[[ Task material open ]]

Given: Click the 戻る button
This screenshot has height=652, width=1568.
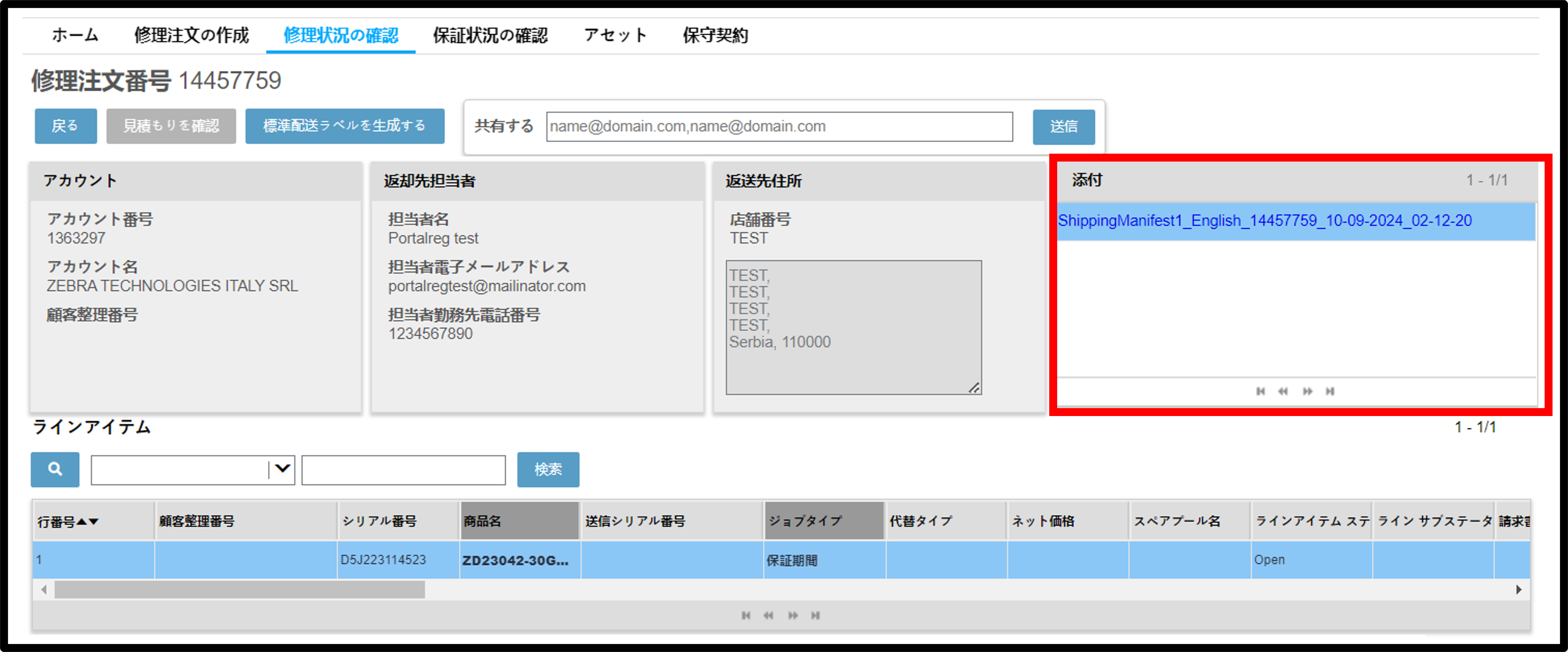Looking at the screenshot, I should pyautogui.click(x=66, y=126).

[[ Task material closed ]]
[[ Task material open ]]

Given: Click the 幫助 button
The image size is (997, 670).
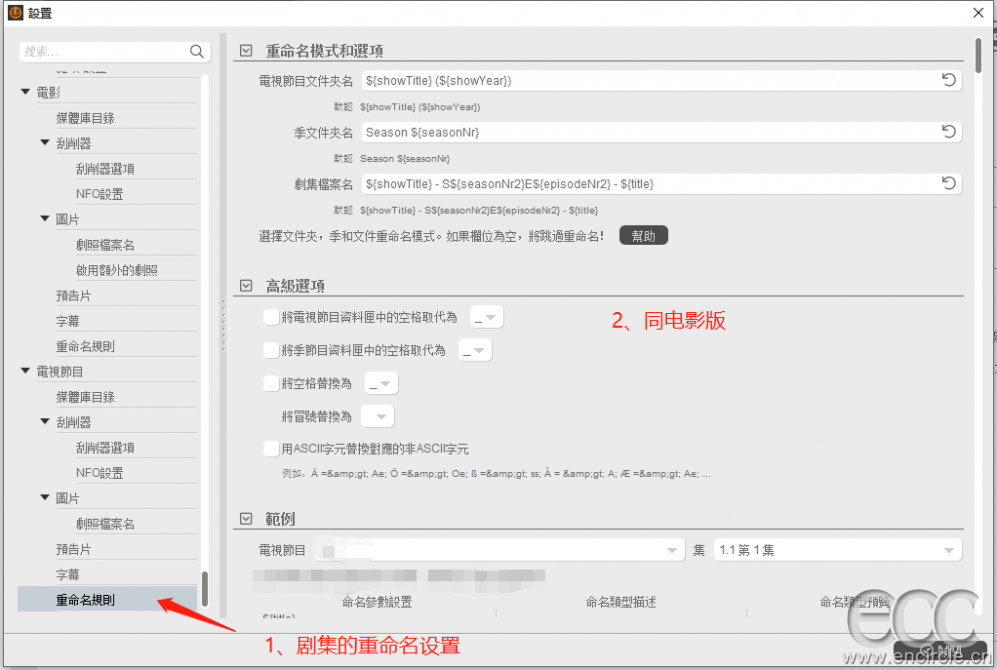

[[ Task material closed ]]

- To do
Throughout the data above, report every line that contains the string "button".

- Result for this task
Given: Click the 戻る button
Given: Click the 幫助 button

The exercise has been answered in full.